モンゴル国際草原マラソンからの帰路のバスではみんな爆睡かと思いきや、そんなものは断じて許さぬ、とモンゴルの凸凹道路が牙を剥く。

シェイクされすぎていろんなものが散乱する車内だが、驚くべきことにちびっこ達はとんでもない姿勢でも全然寝れていた。この才能を分けてくれ。

晩飯は海外旅行恒例の現地日本食。スフバートル広場東隣にあるNAGOMIなる店でCHANKONABEを食す。チャンコの名前が使われるあたり流石相撲の国。分かっている。

味はかなり美味い。地元料理はとりあえず肉焼きました!食え!みたいな感じなので、鍋の出汁が身に染みる。

ちゃんこ鍋
中途半端にライトアップされたスフバートルで

無事に今旅行の主目的であったマラソンを消化し、一方で予想以上に足へのダメージがないことに我ながら驚く。もしやアスファルトより草原のほうが適性高いのかしら?ともあれ自らの肉体を褒めちぎる。おい足、お前鋼か?

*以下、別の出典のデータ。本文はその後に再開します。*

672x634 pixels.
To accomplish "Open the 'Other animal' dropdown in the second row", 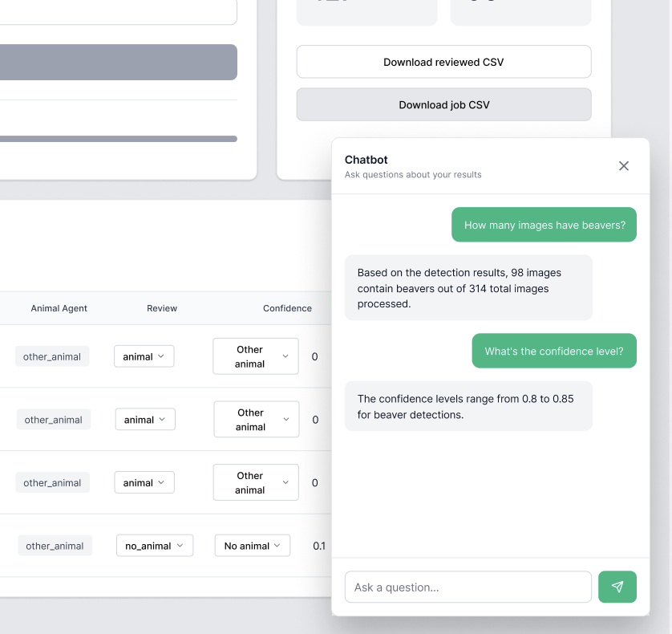I will pyautogui.click(x=256, y=419).
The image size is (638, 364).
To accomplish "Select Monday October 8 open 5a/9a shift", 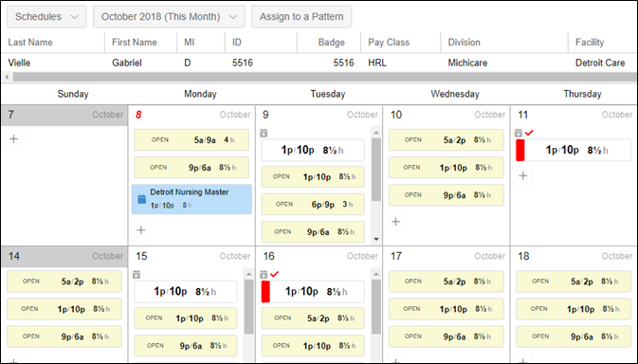I will pyautogui.click(x=191, y=140).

これなら残りのノルマも消化できそう。やっぱりゲル訪ねて馬に乗らない限りモンゴル旅行は終われないのだ。
ということで宿のオーナーに乗馬とゲル訪問したいねん、と言うと待ってましたとばかりに、目を爛々と輝かせて営業を始めるオーナー。自作のガイドブックを机に広げる様はまさしく生保レディである。

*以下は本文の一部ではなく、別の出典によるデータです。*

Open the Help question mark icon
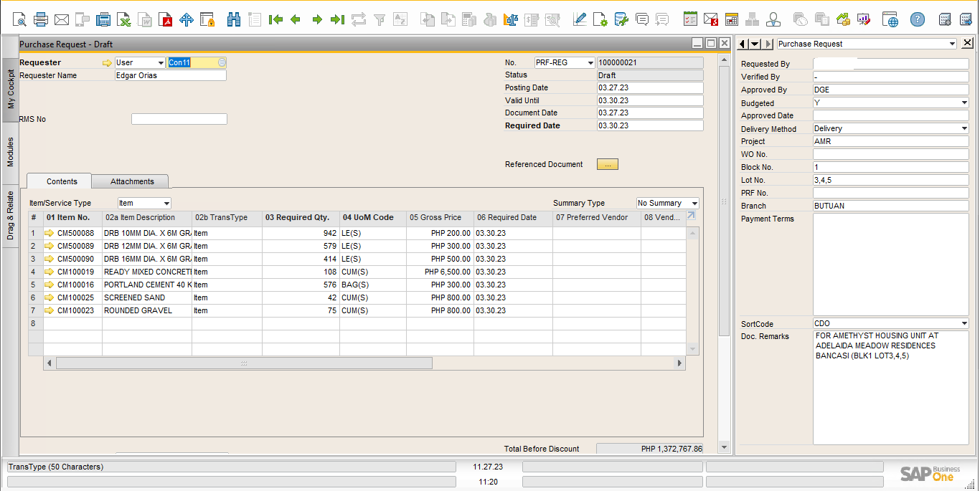 tap(918, 19)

あなた使える日程は???1日だけ!?ん〜〜ほなこのルートとかどうかしら?

んーそれにしますわ。

ここで消えていく150ドル。全くもって円安が憎い限りである。

なお後で判明したことだが、この150ドルという金額は、モンゴルの同レベルのツアーと比較すると7割ほどというのは現地JICAの人の談である。

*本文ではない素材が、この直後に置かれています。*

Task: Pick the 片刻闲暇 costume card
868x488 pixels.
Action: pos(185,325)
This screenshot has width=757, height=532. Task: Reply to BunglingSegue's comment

翌朝8時。宿の前に車が迎えにくる。今日の同行者は僕の倍は英語ができるであろう(TOEICスコア換算)学生ガイドのブドゥカと、ドライバーの、、、名前は5文字で濁点がありました、の2人である。

そんなドライバー(結局名前にゴがあることしか覚えられなかった)がエンジンをかけると響き渡る聞き慣れた音声。

「ETCカードが挿入されていません」 

ばりばりの日本のトヨタ中古車である。この日本語何言ってるのか分かるの?と聞くと、日本の宗教の呪文的なやつでしょ?と返される。アッラーアクバルじゃあるまいし、、、。

当然カーナビも据え置き。「交通情報」だの「現在地」などのボタンもあるがもちろん無用の長物。ドライバーはただ音量ボタンだけを一心不乱に操作していた。

まずはウランバートルを一望できるスポットに行くらしい。車中でブドゥカの説明聞く限りどう考えても一昨日訪れたザイサイトルゴイである。そんなまさかなぁ、と思っていると、到着した先は案の定ザイサイトルゴイであった。一昨日ここまで歩いてきた意味よ。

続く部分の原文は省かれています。